DIRECTIONS FOR THIS TASK: Look below for the line with "How do I perform: Tap" and the line with "Expand the IKE协商模式 dropdown". Copy exactly those two lines and every line between, but not the pictures.

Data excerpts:
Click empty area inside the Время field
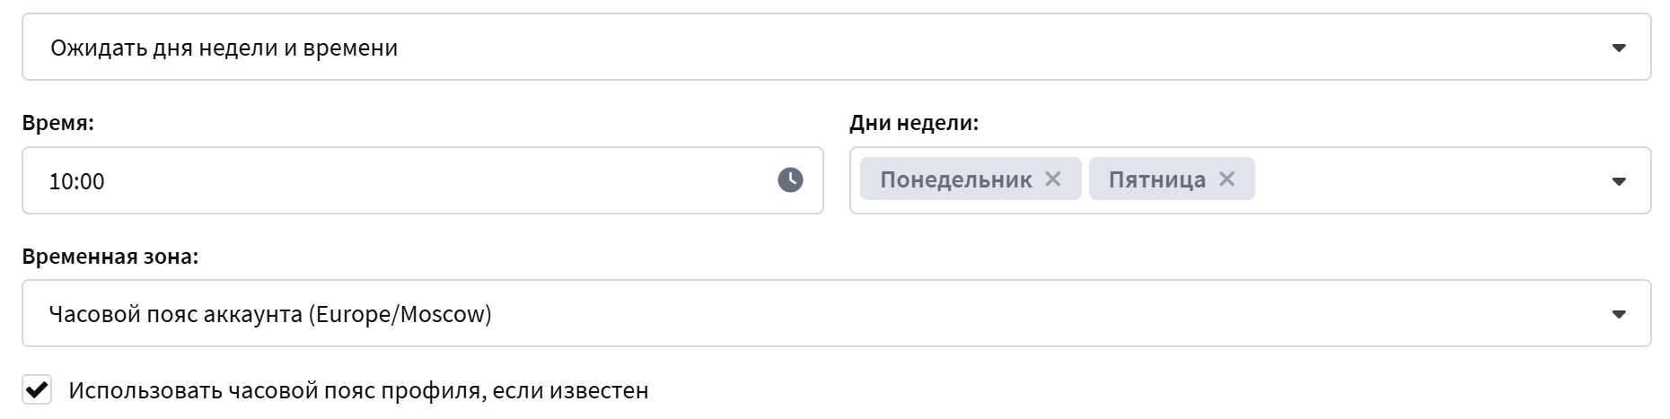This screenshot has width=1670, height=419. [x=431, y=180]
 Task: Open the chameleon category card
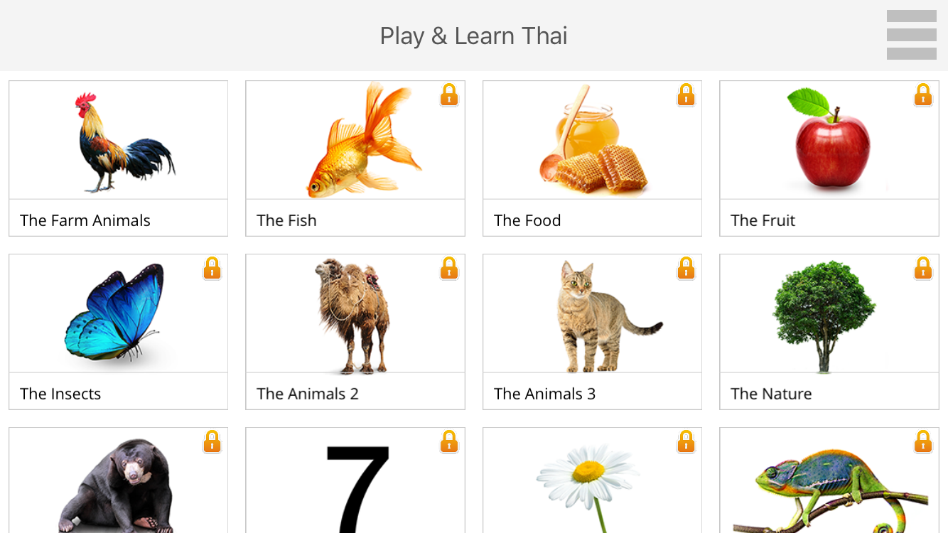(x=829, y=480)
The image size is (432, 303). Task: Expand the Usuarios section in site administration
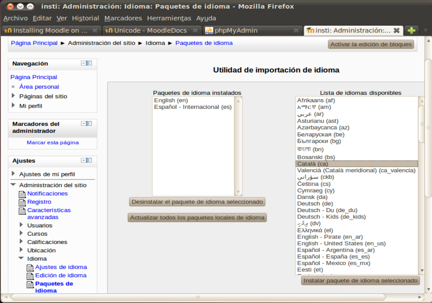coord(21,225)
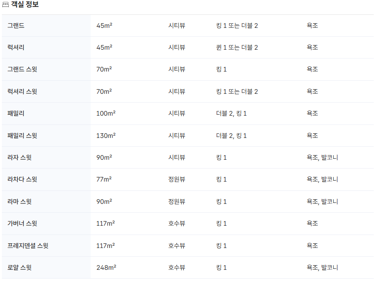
---
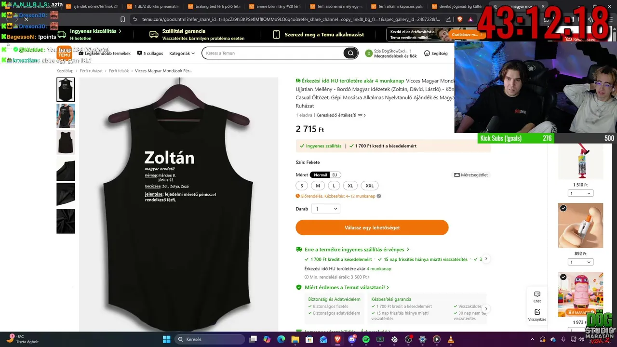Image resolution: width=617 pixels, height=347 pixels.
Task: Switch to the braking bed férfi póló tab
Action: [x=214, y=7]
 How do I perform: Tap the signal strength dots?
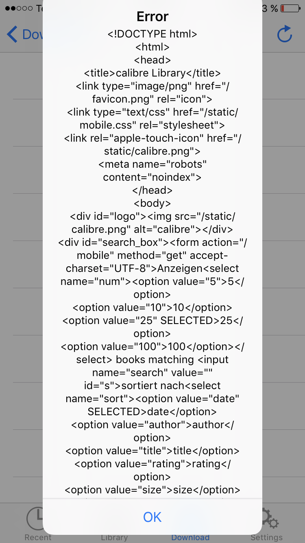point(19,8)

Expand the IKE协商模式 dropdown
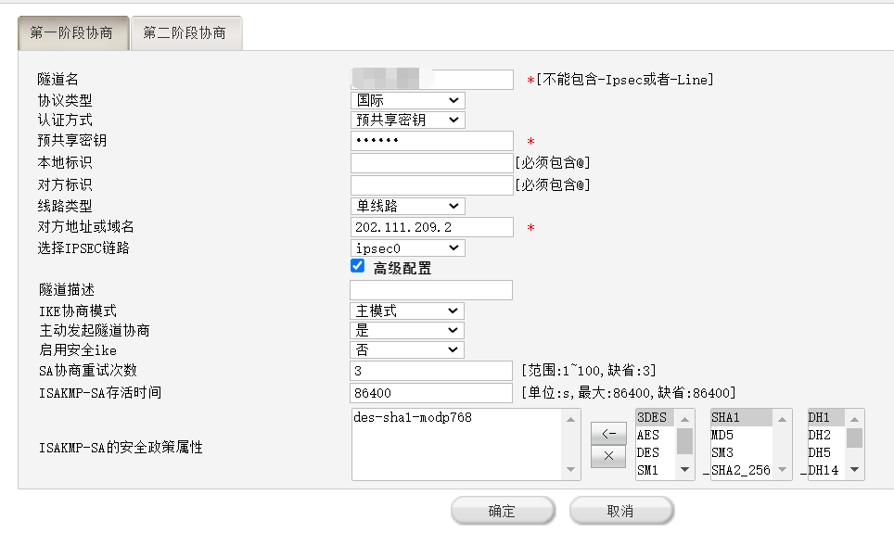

ANSWER BOX:
 How do I perform: Tap the signal strength dots?
point(19,8)

Expand the IKE协商模式 dropdown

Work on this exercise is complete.